Extrait à lire
Vévé National un orchestre hautement politisé

Premier orchestre à se tailler un discours anticolonialiste et anti-impérialiste durant les années 1970, bénéficiant de l’assentiment du pouvoir soilihiste, avant de s’attirer sa colère. Vévé National a connu un succès notoire à Moroni, embrasant la capitale avec ses rythmes venus tout droit du continent.  

Des fragments de récits que l’on rassemble, où chacun ramène le début à une expérience différente. Ali Cheikh, l’ancien leader, remonte à la grève des lycéens en mars 1968, qui allait entrainer à l’indépendance des Comores. Alors en classe de 6eme, il suit le mouvement, attiré par la présence d’une guitare chez les maquisards. Après avoir pris quelques cours : « J’étais dans la même classe que Hassani Oubeidi [Moody blues]. On était demi-pensionnaires. Il apprenait la guitare chez Mohamed Djouss. Je lui ai demandé si je pouvais aller avec lui ». Ali quitte Moroni pour le Oichili, passant par Bahani : « le ralliement avait lieu à la Guinguette, à Itsandra, il y avait les membres des Moody Blues. Oubeidilah, Al Capone, Mahamoud Izdine, etc. », se souvient-il. C’est à la suite de cette expérience que germe l’idée de se lancer en musique.

Les données
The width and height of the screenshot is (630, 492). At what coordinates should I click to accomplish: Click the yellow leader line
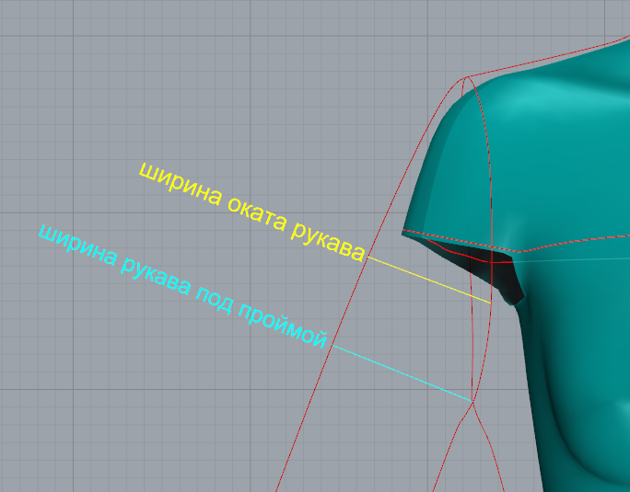tap(428, 280)
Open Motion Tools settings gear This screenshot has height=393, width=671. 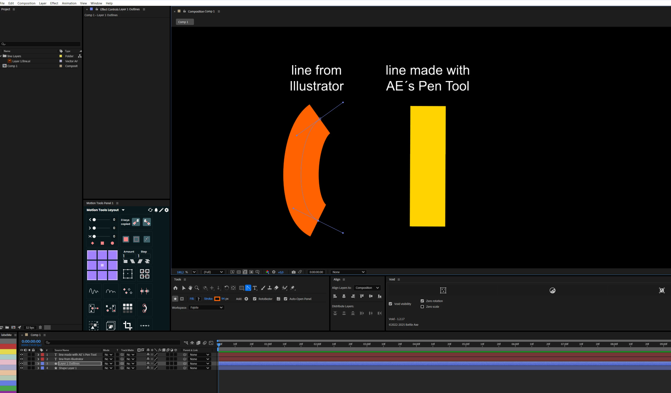tap(167, 210)
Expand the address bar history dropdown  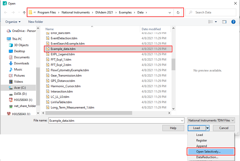(x=170, y=12)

Exercices à faire
**a.** Dans l'extrait sur l'orchestre Vévé National, chez qui Hassani Oubeidi apprenait-il la guitare ?
**b.** Reprenez le texte sur l'orchestre Vévé National et écrivez la suite après sa dernière phrase.

Réponses données
**a.** Chez Mohamed Djouss.

**b.**
Autre membre de Vévé, Sibord, lui, cachait à peine sa frustration quand il évoquait ses motivations. Pour le musicien, aujourd’hui décédé, c’est après s’être heurté à une porte fermée lors d’un bal que lui vint l’idée. «Le bal était animé par les Kart’s. On ne nous a pas laissés entrer, on n’était pas invités », racontait-il. Agacés, lui et ses amis barrent la route au quartier Magoudjou, alors réputé être un repaire de têtes brulées. L’action visait le pouvoir : « le Parti Vert faisait campagne à Mitsamiouli pour des élections. Mais, au retour, ils sont passés par la route de la Corniche. C’est le fils de Palmier, Serge, rentrant d’un bal à Touristique, au volant d’une 4L, qui s’est heurté violemment au barrage ». Sibord et Ali sont arrêtés. Ils écopent d’une amende de 40.000 francs : « je travaillais à la SAGC et Ali Cheikh était au collège. Le jugement s’est tenu à huis clos. Mon père avait été emprunter de l’argent chez M. de Gaillant, et le père d’Ali avait un magasin, chacun a sorti la moitié pour régler l’amande ».

Le Vévé National du temps de sa splendeur...

Palmier, De Gaillant, on nage en pleine colonie. Une fois libérés, les deux larrons décident de lancer leur groupe. Il y eut, bien sûr, ce concours à l’Al Camar qui va les pousser au-devant de la scène en 1971. Pour Songoro, Soilihi Djibaba, de son vrai nom, c’est cette compétition à l’Al Camar qui acte la naissance de Vévé : « Ali est venu nous voir, tu sais, il était plus en avance que nous, il a proposé de créer un groupe pour aller jouer, on ne se pensait pas capables, mais lui y croyait. On est arrivé en deuxième place, le public a beaucoup aimé, mais le jury (il y avait Daroueche Kassim de l’Asmumo) a dit que nous n’étions pas bien habillés ». Le protocole discret du dress code !Il s’étonne encore du fait : « Pourtant, ce n’était pas un concours de mode ». S’il ne remporte pas le premier prix, Vévé gagne quand même une petite somme qui lui permet de s’équiper. Sibord parlait aussi d’un prêt contracté par son père : « Il travaillait chez M. Lili de Gaillant, là où il y a le journal Al Watwan. C’était un colon qui vendait du mbatra[1], de la vanille et de l’ylang. Donc, ce monsieur nous a prêté 69.000 francs, et nous avons commandé nos instruments chez Scotto Music ».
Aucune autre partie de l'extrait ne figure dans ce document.